:: Document passage ::
____

And that distribution has gotten dramatically worse over
the last 30 years: the rich have gotten a lot richer,
the poor have languished, and the middle class has
shrunk.
From 1972 to 2001,
the bottom 20 percent of wage and salary earners got
only 1.6 percent of the increase in this income over the
three decades. The majority got less than 11 percent.
But the richest one percent received 18.4 percent of the
increased income – vastly more than went to the majority
of Americans.
The “managed
globalization” designed by our political leaders has
contributed very much to this upward redistribution of
income. The key word here is “managed.” It is not, as
the pundits argue, simply the result of market forces
combined with technological changes in communication and
transportation.
The architects of the global economy have not thrown
their friends and neighbors – the doctors, lawyers,
executives and other professionals – into brutal
international competition with the tens of millions of
highly-educated, English-speaking people who would be
willing to do their jobs at half the salary. That is
why, for example, our doctors earn twice as much as
their counterparts do in the rich countries of Europe.

____

:: Material provided ::
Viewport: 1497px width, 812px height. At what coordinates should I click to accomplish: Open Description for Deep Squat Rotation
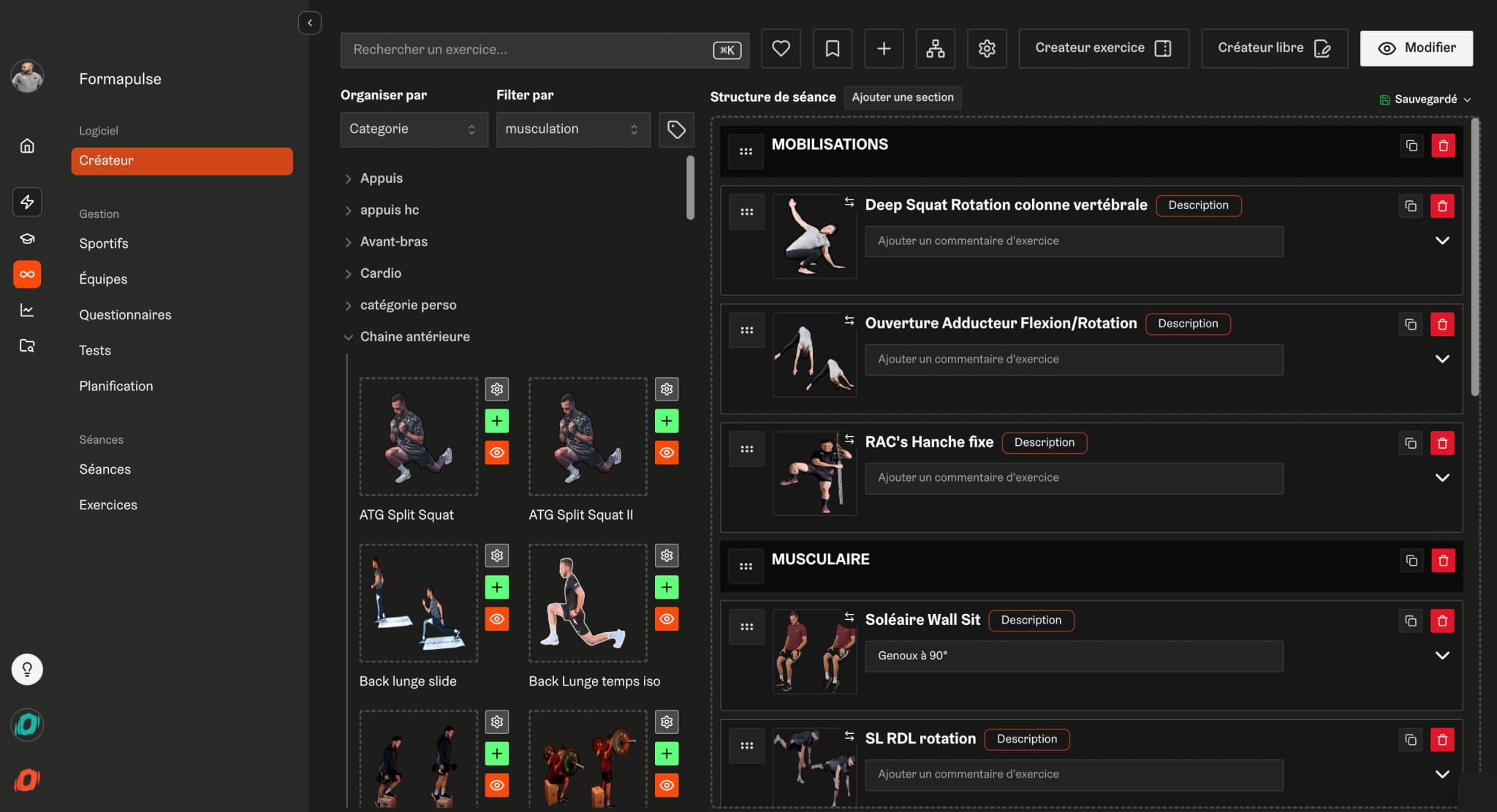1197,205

____

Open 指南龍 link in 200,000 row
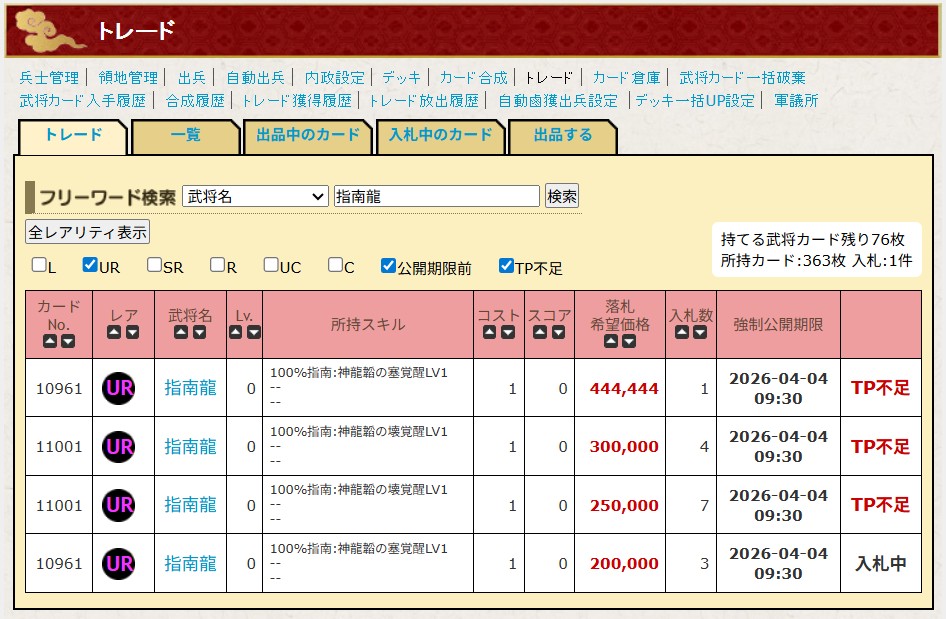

____

:: Requirement ::
According to the passage on income redistribution above, what share of the increase in wage and salary income from 1972 to 2001 went to the richest one percent?

:: Exercise response ::
18.4 percent